Dalsza część artykułu pod materiałem wideo
Pampuchy z gulaszem cielęcym. Przepis na wspaniały obiad
Historia zupy żółwiowej
W XIX wieku, wraz ze wzrostem popularności zupy żółwiowej, zaczęto poszukiwać tańszych i bardziej dostępnych alternatyw dla mięsa żółwia. Tak narodziła się "fałszywa zupa żółwiowa", w której mięso żółwia zastępowano podrobami, głową lub nóżkami cielęcymi. W Polsce, szczególnie w okresie międzywojennym, popularna była wersja przygotowywana z ozorków cielęcych, która do złudzenia przypominała oryginalną zupę żółwiową zarówno pod względem smaku, jak i konsystencji.

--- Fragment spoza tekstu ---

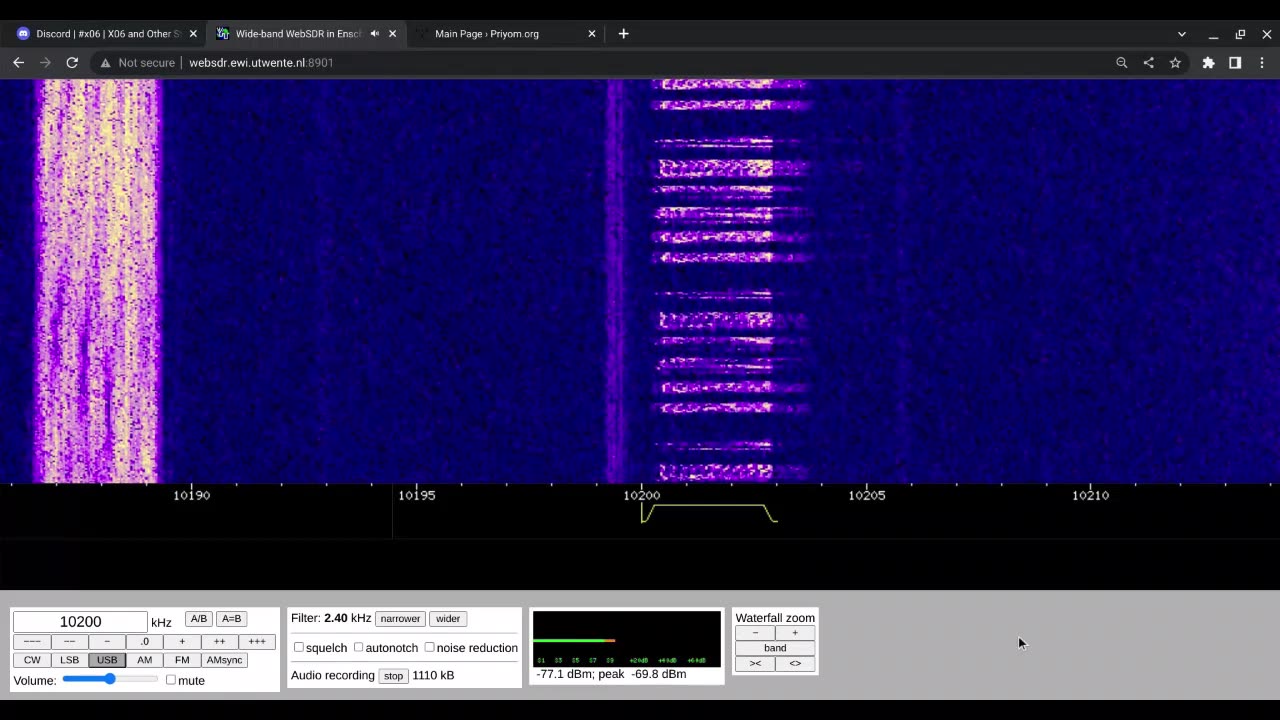The height and width of the screenshot is (720, 1280).
Task: Expand the tab search dropdown arrow
Action: click(1181, 33)
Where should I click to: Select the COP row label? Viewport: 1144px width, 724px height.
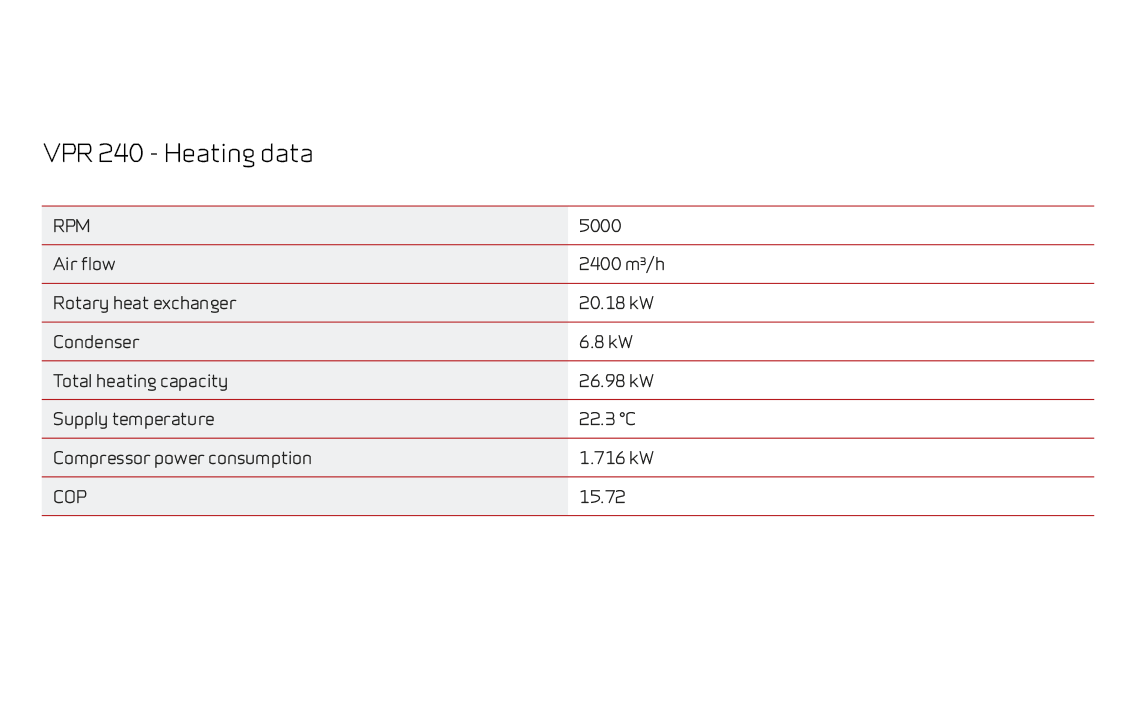click(70, 497)
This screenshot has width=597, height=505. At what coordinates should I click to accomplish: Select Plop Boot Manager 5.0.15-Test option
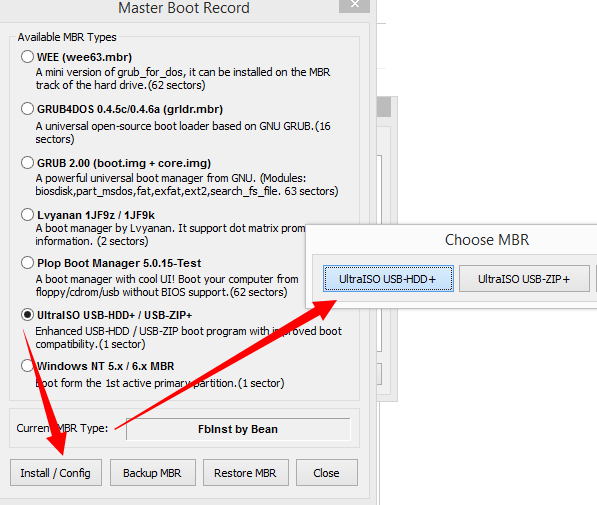[27, 262]
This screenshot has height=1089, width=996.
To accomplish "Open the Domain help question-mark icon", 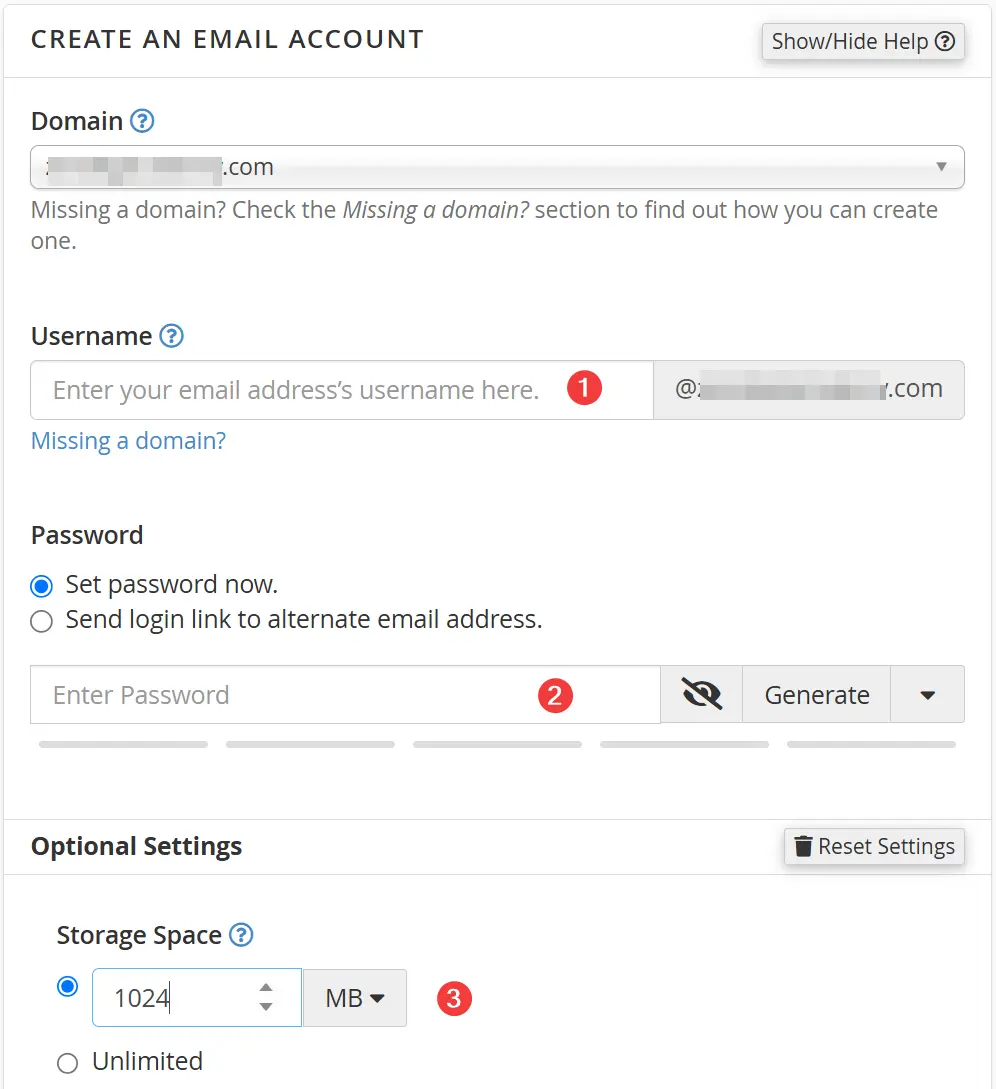I will [142, 121].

Przepis na fałszywą zupę żółwiową
Zupa żółwiowa, choć dziś kojarzy się z egzotyką i luksusem, w swojej "fałszywej" wersji była powszechnym daniem, które cieszyło się popularnością przez dekady. Dzięki prostemu przepisowi możemy odtworzyć smak tej zapomnianej potrawy i poczuć się jak na eleganckim przyjęciu sprzed 100 lat.
Składniki:
- 4 ozorki cielęce,
- ½ główki cielęcej,
- 2 litry wody,
- 2 marchewki,
- 1 seler,
- 1 cebula,
- 3 liście laurowe,
- 3 ziarenka ziela angielskiego,
- 1 łyżka masła,
- 1 łyżka mąki,
- 50 ml czerwonego słodkiego wina,
- sól i pieprz do smaku,
- gałka muszkatołowa,
- sok z 1 cytryny.
Przygotowanie:
- Ozorki i główkę cielęcą dokładnie myję, gotuję w wodzie z dodatkiem marchewki, selera, cebuli, liści laurowych i ziela angielskiego przez około 2 godziny.
- Mięso wyjmuję, obieram i kroję w kostkę, w garnku rozpuszczam masło, dodaję mąkę i robię jasną zasmażkę.

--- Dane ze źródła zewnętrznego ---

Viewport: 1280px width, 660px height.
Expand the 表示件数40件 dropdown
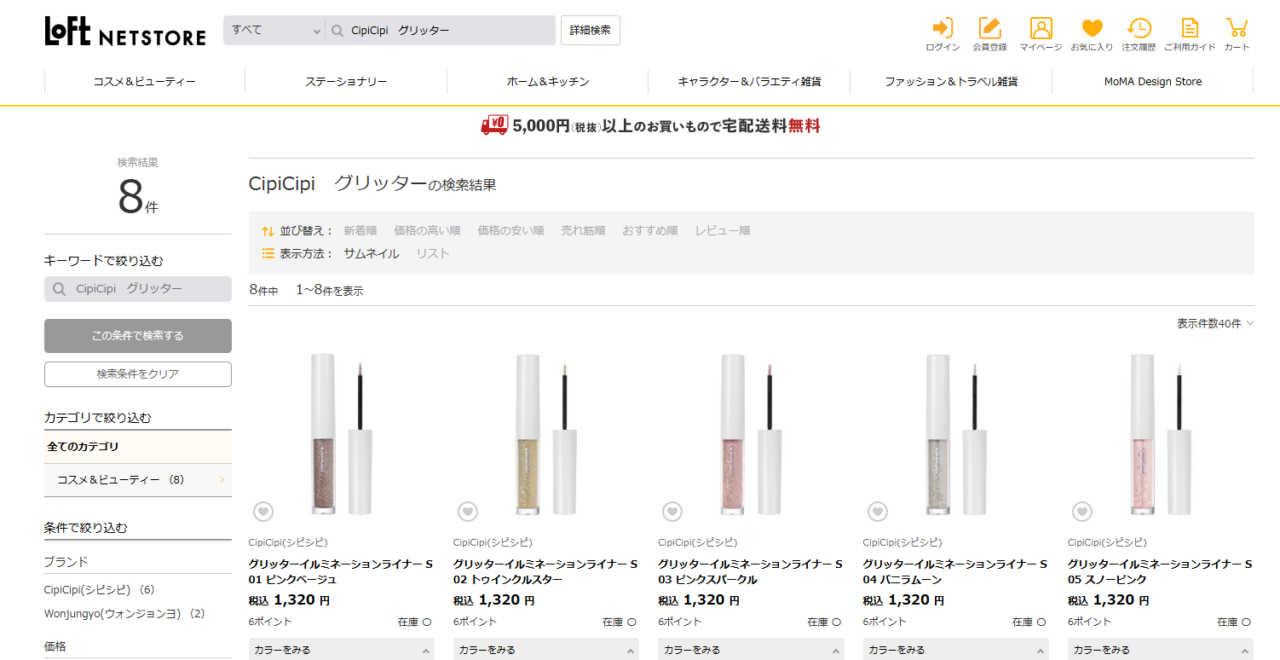point(1214,324)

- Stopniowo dolewam przecedzony wywar, mieszając, aby uniknąć grudek.
- Dodaję pokrojone mięso, czerwone wino, sok z cytryny, sól, pieprz i gałkę muszkatołową.
- Gotuję na małym ogniu przez 15 minut, podaję z grzankami lub pieczywem.
Kontrowersje obok zupy żółwiowej
Zupa żółwiowa, kiedyś uważana za symbol luksusu i wyrafinowania, obecnie budzi wiele kontrowersji. Głównym powodem jest ochrona żółwi, które w wielu regionach świata są gatunkami zagrożonymi wyginięciem. Polowania na żółwie zielone, kluczowy składnik oryginalnej zupy, przyczyniły się do drastycznego spadku ich populacji. W związku z tym wiele krajów wprowadziło surowe przepisy zakazujące polowania na żółwie oraz handlu ich mięsem.
W większości krajów, w tym w Europie i Stanach Zjednoczonych, przygotowywanie zupy żółwiowej z mięsa żółwia jest nielegalne. Regulacje te mają na celu ochronę gatunków morskich i lądowych, które były nadmiernie eksploatowane.
W regionach takich jak Kajmany czy Belize, gdzie żółwie zielone były tradycyjnym źródłem pożywienia, niektóre społeczności nadal przygotowują zupę, często w ramach specjalnych zezwoleń. W miejscach tych hoduje się również żółwie w farmach, co pozwala na ograniczoną konsumpcję ich mięsa.